Using the term ‘fundamentalism’ in any identifier can sound like a back-handed way to mark advocates of justice with disparaging terminology, but it is precisely their similarity to the original fundamentalism of the early 1900s that is important for understanding how they disrupt the simplistic linear imagination.
Consider some well-known quotes of J. Gresham Machen, which I have lightly edited to show how much Christian advocates of social justice today sound like him (with substituted words in italics):
“It is impossible to be a true soldier of Jesus Christ and not fight for justice.”
“I can see little consistency in a type of Christian activity which preaches the gospel on the street corners and at the ends of earth, but neglects the children next door.”
“Christianity is not engrossed by this transitory America, but measures all things by the thought of love.”
“Patriotism is a mighty force. It is either subservient to the gospel or else it is the deadliest enemy of the gospel.”
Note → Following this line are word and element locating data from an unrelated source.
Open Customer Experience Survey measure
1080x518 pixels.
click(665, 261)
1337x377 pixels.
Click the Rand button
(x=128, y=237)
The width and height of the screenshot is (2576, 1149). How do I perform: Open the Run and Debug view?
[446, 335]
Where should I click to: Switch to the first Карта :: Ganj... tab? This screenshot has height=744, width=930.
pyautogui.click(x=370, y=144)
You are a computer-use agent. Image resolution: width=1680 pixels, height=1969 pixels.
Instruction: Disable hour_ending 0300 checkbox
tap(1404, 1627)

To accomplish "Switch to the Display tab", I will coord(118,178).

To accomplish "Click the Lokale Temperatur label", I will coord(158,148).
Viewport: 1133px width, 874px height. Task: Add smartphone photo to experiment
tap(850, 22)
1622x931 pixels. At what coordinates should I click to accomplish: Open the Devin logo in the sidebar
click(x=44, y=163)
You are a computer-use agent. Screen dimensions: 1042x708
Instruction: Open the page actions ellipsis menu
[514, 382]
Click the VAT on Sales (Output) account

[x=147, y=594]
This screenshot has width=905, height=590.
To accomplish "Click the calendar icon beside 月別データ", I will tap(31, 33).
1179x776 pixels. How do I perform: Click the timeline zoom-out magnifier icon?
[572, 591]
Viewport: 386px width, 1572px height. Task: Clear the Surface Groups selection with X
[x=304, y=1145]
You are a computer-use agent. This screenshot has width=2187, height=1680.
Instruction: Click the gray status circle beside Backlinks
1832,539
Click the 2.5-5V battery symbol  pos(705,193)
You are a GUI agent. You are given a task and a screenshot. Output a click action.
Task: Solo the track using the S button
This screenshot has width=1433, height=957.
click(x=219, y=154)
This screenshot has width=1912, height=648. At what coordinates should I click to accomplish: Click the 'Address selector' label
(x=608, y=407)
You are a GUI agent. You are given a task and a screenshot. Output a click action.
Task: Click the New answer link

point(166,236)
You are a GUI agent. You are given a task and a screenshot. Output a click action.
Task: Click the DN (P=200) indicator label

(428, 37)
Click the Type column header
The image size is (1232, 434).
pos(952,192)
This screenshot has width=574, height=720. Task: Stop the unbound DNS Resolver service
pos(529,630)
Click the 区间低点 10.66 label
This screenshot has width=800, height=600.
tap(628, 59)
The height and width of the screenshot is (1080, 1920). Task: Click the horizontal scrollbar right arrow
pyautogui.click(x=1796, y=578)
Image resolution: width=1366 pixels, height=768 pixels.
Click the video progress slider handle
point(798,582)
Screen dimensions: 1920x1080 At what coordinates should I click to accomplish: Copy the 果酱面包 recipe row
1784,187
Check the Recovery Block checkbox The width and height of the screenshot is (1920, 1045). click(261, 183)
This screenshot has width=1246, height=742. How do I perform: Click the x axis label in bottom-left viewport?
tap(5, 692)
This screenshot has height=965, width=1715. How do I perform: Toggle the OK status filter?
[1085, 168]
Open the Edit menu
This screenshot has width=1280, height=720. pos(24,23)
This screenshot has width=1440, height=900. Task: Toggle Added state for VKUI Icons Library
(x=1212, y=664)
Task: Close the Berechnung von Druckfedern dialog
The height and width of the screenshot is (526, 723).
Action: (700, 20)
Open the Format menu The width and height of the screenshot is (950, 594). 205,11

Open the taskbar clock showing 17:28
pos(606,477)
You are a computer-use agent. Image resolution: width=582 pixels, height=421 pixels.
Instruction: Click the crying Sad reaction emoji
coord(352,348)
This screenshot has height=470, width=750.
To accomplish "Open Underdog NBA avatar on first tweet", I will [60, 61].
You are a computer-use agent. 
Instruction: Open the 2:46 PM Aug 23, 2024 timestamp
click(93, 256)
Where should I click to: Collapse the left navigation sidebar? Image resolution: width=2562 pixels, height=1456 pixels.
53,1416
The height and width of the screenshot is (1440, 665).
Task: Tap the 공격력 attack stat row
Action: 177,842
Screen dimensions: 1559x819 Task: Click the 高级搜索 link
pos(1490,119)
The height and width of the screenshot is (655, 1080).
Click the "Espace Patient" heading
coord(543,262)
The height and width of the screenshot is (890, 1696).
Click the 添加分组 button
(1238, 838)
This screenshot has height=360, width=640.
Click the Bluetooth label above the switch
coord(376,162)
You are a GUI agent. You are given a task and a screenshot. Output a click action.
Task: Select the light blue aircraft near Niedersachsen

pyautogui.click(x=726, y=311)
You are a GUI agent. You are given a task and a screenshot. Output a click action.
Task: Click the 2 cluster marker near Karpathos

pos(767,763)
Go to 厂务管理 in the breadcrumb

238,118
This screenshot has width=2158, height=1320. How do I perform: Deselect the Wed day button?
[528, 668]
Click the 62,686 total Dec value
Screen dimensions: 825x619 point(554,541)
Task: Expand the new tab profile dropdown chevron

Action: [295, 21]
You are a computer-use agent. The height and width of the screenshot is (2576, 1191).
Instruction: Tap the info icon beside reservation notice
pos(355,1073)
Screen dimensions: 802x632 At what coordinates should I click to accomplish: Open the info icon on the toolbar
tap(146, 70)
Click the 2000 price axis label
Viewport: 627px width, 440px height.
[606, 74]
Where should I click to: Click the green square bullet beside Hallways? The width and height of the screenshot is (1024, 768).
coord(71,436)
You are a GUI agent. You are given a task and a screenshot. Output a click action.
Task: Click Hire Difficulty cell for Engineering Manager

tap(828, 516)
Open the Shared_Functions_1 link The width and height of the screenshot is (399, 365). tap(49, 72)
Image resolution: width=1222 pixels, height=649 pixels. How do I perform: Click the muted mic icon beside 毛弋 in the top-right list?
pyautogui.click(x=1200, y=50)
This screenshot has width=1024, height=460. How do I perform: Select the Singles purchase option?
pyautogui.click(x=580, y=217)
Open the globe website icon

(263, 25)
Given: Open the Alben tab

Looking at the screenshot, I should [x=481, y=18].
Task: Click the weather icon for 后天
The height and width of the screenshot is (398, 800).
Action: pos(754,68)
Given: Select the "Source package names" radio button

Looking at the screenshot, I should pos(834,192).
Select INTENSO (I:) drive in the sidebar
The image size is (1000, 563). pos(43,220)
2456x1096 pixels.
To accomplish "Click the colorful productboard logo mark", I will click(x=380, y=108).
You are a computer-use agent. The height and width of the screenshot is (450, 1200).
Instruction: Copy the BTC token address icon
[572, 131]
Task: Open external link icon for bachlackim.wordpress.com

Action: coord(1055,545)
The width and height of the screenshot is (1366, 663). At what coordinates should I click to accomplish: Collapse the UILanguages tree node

Or compare Machen’s rousing call to stand strong against opposition to the gospel to Beth Moore’s call to do the same in the face of White supremacy:
Machen:
Let us not fear the opposition of men; every great movement in the Church from Paul down to modern times has been criticized on the ground that it promoted censoriousness and intolerance and disputing. Of course the gospel of Christ, in a world of sin and doubt will cause disputing; and if it does not cause disputing and arouse bitter opposition, that is a fairly sure sign that it is not being faithfully proclaimed.
Moore:
If you’re gonna let a little name-calling keep you from standing up for what you believe according to the Word of God… you ain’t ready. White supremacy has held tight in much of the church for so long because the racists outlasted the anti racists. Outlast THEM.
They’re going to call you a Marxist, a liberal (their worst possible derision) & a leftist. They’re going to make fun of your “wokeness” & they’re going to say you’ve departed all faithfulness to the Scriptures. If you teach or preach, they’ll say you are a false teacher/prophet.
Just as Tom Holland has argued in Dominion that secularism is an expected and unsurprising product of Christianity, so we might also say that the Second Fundamentalism is an unsurprising way to follow the lead of Machen.